Bilateral squamous cell carcinoma of the external auditory canals.

Author information

1
Department of Otorhinolaryngology-Head and Neck Surgery, University of Pennsylvania Health System, Philadelphia 19104, USA.

Abstract

OBJECTIVES:

To report a case of bilateral squamous cell carcinoma of the external auditory canals and to present a management algorithm for this difficult clinical scenario.

STUDY DESIGN:

Case report and literature review.

METHODS:

The study comprises a case report of a 69-year-old man who initially presented with complaints of bilateral otorrhea, left-sided otalgia, and a left-sided hearing loss. Following attempted treatment of a presumed case of otitis externa, biopsy of both external auditory canals revealed squamous cell carcinoma. A computed tomography scan demonstrated marked abnormal soft tissue in the left external auditory canal with no bony erosion and thickening of the soft tissue in the right external auditory canal.

RESULTS:

The left-sided lesion required a lateral temporal bone resection, a partial superficial and deep-lobe parotidectomy, and postoperative irradiation.
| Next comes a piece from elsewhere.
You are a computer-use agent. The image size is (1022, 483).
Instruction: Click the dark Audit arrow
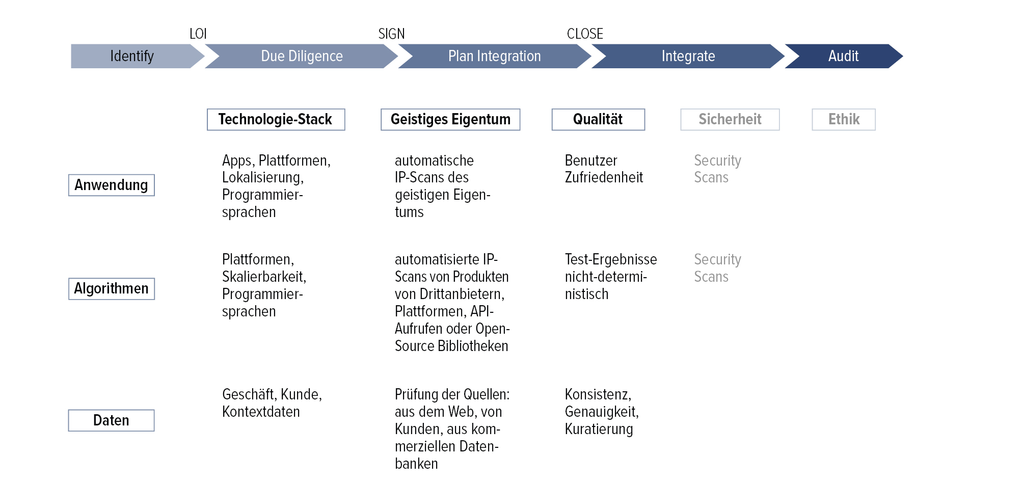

The right-sided lesion was more limited and was managed with a lateral temporal bone resection and tympanoplasty for hearing preservation.

CONCLUSIONS:

Bilateral squamous cell carcinoma of the external auditory canals is an extremely uncommon but aggressive malignancy that may present with symptoms similar to a case of otitis externa, and this can result in delays in proper diagnosis. Early recognition is essential because management and prognosis are determined by the extent of the lesion.